PROBLEM 1
Answer these questions about the passage on resuming training after illness:
(a) Which three sports does the passage name?
(b) How many tips for safely resuming training does it promise?
(c) What does it say low temperatures increase?
PROBLEM 2
Can you carry the passage on resuming training after illness forward from where it stops?
------ DOCUMENT PASSAGE ------
Engaging in sports such as cycling, triathlon, and running is an excellent way to maintain both physical and mental health. But what should athletes do when illness forces them to interrupt their regular training routine? Returning to physical activity after a period of illness requires attention and a gradual approach to ensure the well-being of the body. Here are five useful tips for safely resuming training.

The winter season poses a significant challenge for endurance athletes. Low temperatures increase the risk of contracting illnesses that, in addition to causing physical discomfort, can compromise the previously established training regimen. Cycling, triathlon, and running enthusiasts understand how challenging it is to disrupt the flow of workouts, especially when in excellent physical condition. Therefore, we offer five suggestions for safely resuming physical activity after a period of illness.
------ DATASET EXCERPTS ------
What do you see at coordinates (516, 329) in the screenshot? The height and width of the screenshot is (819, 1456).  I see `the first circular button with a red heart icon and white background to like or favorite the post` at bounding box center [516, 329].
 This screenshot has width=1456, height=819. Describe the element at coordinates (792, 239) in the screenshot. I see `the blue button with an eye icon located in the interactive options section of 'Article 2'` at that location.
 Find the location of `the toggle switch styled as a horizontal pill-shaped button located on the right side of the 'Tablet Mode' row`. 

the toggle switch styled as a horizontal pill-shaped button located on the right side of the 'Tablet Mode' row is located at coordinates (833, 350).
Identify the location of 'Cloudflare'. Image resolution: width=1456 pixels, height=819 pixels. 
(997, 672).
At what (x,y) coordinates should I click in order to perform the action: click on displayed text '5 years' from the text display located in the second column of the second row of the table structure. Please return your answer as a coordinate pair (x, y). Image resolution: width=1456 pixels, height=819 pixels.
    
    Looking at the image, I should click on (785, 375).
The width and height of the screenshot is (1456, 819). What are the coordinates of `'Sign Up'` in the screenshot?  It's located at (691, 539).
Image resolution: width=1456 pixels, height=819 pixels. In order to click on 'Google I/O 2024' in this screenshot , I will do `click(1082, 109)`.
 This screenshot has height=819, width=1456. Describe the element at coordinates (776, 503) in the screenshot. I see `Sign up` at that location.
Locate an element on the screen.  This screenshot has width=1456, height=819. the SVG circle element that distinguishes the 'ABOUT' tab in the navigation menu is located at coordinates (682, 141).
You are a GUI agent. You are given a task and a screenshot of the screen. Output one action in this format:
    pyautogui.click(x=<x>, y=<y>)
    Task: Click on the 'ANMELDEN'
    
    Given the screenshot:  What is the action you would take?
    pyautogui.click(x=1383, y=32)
------
EXPECTED OUTPUT 1
(a) Cycling, triathlon, and running.
(b) Five.
(c) The risk of contracting illnesses.

EXPECTED OUTPUT 2
1. Understanding the nature of the disease

First and foremost, it is crucial to have a clear understanding of the type of the illness at hand. In general, if symptoms manifest above the throat, such as a runny nose, sore throat, or headache, there may not be an immediate need to stop training. Very (!) light and moderate exercise can, in some cases, help alleviate these symptoms (training with a cold). If you choose to suspend physical activity due to such symptoms, you can resume workouts as soon as you feel ready.

On the other hand, if symptoms manifest below the throat, such as muscle aches, respiratory inflammation, bronchitis, coughing, vomiting, diarrhea, or a fever exceeding 37 degrees, it is highly advisable to cease training and take additional precautions. Wait until the prescribed treatment is complete, ensure the replenishment of lost energy and nutrients, and plan a day of rest for each day you had a fever before resuming endurance training.

2. Patience and Prudence

We understand your eagerness to return to outdoor training. However, it’s crucial to exercise patience and avoid rushing the recovery process, as this could lead to a setback. After facing an illness, the body requires an extended recovery period, sometimes up to two weeks. Once fully recovered from the fever, it is advisable to wait at least 4-5 days before hitting the road again.

Avoid training with a fever at all costs, as this would increase the risk of entering the so-called “open window” phase. During this phase, the immune system is compromised, and the body cannot effectively respond to viruses and bacteria. The open window occurs not only during illnesses but also after intense workouts, as physical exertion weakens the immune system.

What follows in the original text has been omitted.